#### EXERCISE MATERIAL ####

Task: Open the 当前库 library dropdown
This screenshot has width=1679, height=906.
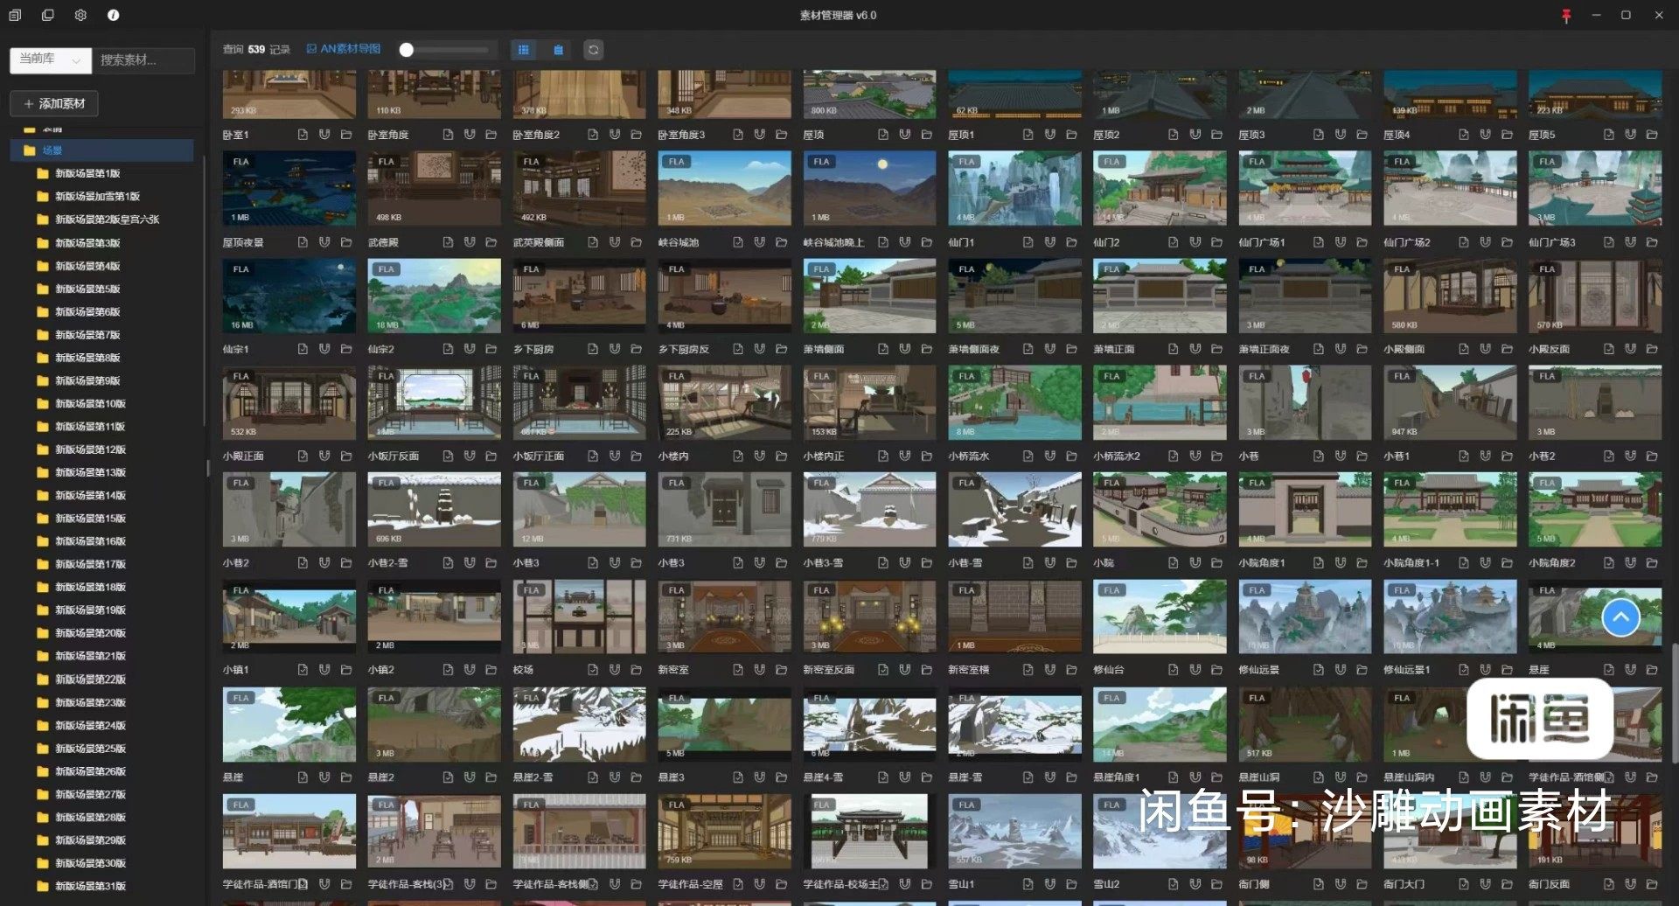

####
#### EXERCISE MATERIAL ####

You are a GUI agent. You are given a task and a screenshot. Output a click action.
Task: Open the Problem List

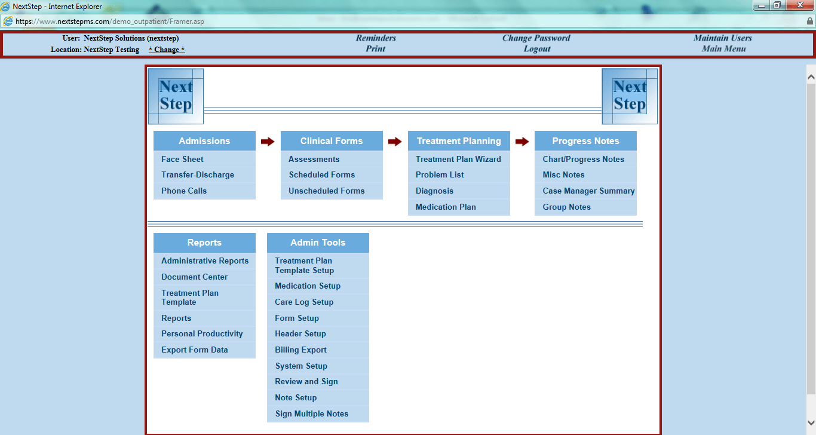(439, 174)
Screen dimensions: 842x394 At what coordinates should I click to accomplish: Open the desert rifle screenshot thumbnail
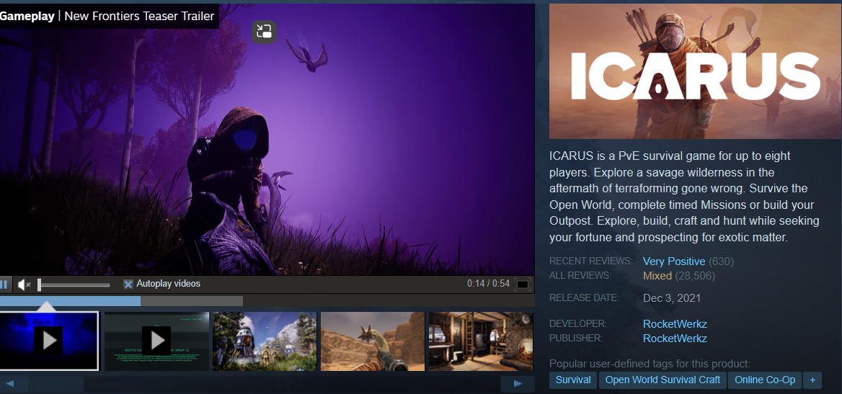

####

## YOUR INSTRUCTIONS
Taking the material above, extract exactly and only the lines from the line with "Task: Open the 当前库 library dropdown" to the line with "This screenshot has width=1679, height=906.", inclusive of both.

## ANSWER SPACE
Task: Open the 当前库 library dropdown
This screenshot has width=1679, height=906.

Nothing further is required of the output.